Spiced Potato and Corn Pizza Toppings
4 mid-sized potatoes, peeled and cut into thin medallions
1/4 c plus 3/4 tsp Zatarain's Crawfish, Shrimp & Crab Boil (you can usually find this by the meat dept)
6 slices of cooked bacon, chopped
1 c lactose-free sour cream or sour cream substitute
1-2 c shredded mozzarella
Set the potato medallions to boil with a solid 3-4" of water extra, and including 1/4 c of the Zatarain's seasoning. When the water comes to a boil, add the corn. Remove corn after 5 minutes and slice the kernels off the cob. Cook potatoes until they are done but not mushy. Stir 3/4 tsp Zatarain's seasoning into the sour cream.
Starting with the sour cream mixture, split the topping ingredients and layer onto the two crusts: first sour cream, then potatoes, corn, and bacon, and ending with mozzarella. Slide the pizzas back into the oven, and cook for 5 minutes.
So! Let's talk about FODMAPs. There are a number of ingredients which are only cool in a single serving size: almond flour (1/4 c), corn (38g), cream cheese (1 tbsp), but 2ish slices or less should be well below the threshold. I also ended up using a 1:1 gluten-free flour on the second pizza because I ran out of almond flour, and it might have been better then the almond flour, so.
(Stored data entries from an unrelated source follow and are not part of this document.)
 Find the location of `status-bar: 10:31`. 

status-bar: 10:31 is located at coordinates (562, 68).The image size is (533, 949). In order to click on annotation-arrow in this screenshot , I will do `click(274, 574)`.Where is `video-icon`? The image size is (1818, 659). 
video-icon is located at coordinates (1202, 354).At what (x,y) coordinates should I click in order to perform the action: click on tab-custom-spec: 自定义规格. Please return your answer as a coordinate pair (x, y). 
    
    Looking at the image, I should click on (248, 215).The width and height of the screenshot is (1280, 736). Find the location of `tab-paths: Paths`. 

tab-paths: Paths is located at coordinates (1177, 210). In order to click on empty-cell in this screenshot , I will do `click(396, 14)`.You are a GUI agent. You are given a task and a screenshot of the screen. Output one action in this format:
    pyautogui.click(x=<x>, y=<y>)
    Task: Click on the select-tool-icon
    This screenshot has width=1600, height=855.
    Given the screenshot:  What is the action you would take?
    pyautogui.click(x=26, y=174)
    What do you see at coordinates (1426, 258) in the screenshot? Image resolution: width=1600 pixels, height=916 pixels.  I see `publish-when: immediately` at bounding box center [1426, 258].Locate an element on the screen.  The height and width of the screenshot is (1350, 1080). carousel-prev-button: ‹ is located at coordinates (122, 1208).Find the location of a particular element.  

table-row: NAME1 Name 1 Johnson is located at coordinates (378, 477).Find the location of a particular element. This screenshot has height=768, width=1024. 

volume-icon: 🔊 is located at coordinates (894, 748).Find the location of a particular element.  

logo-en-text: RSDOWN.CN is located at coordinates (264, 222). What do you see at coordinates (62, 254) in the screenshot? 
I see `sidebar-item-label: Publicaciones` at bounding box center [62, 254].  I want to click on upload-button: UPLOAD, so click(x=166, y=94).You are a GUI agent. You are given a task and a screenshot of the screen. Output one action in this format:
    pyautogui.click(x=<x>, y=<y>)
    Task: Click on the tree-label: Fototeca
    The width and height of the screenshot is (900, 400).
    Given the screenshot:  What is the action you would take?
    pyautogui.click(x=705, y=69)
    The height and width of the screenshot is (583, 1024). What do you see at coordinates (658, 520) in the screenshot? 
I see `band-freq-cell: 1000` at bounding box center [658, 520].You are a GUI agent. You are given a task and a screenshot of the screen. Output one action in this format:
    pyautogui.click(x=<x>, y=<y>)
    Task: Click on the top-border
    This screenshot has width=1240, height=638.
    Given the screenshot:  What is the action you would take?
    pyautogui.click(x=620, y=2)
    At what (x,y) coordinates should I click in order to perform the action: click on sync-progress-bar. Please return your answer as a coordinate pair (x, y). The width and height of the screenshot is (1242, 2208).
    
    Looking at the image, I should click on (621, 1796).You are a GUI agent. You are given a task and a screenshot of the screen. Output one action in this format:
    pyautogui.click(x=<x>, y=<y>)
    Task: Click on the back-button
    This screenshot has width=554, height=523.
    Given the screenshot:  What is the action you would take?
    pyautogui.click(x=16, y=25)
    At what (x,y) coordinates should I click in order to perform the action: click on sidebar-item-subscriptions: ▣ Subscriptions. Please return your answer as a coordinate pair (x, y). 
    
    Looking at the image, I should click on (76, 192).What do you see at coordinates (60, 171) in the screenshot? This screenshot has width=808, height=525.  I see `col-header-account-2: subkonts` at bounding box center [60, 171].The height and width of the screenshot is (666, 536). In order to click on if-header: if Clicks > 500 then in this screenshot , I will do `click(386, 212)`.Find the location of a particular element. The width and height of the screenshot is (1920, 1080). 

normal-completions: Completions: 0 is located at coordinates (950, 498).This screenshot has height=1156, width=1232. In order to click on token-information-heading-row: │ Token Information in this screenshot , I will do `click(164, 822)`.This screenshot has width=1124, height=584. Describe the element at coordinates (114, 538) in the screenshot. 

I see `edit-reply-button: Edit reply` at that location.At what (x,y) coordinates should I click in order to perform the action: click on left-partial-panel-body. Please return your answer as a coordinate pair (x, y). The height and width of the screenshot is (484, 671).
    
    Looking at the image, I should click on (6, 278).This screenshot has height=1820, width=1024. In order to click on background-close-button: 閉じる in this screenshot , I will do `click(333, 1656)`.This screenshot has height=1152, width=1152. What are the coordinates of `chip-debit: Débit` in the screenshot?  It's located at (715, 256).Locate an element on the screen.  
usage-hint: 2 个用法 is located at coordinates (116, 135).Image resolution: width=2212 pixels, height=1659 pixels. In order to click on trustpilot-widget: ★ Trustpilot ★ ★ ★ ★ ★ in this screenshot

I also used a jarred alfredo sauce for the pizza sauce, not sour cream, but alfredo is basically radioactive when it comes to FODMAPs. I've used sour cream before to good effect, so I'm sure it'll be fine here. You could also use a couple tablespoons of olive oil with the Zatarain's spice mix instead, if dairy isn't your thing. You can of course put whatever you like on the pizza crusts; this is just what I did. I also would put MOAR Zatarain's in the sauce next time, because while the pizza had heat, I think it could have used more. That's preference, of course.
Disclaimer: I am no dietician. I'm doing my best to minimize FODMAPs in my diet, but it's possible for me to be misinformed or mistaken about various ingredients.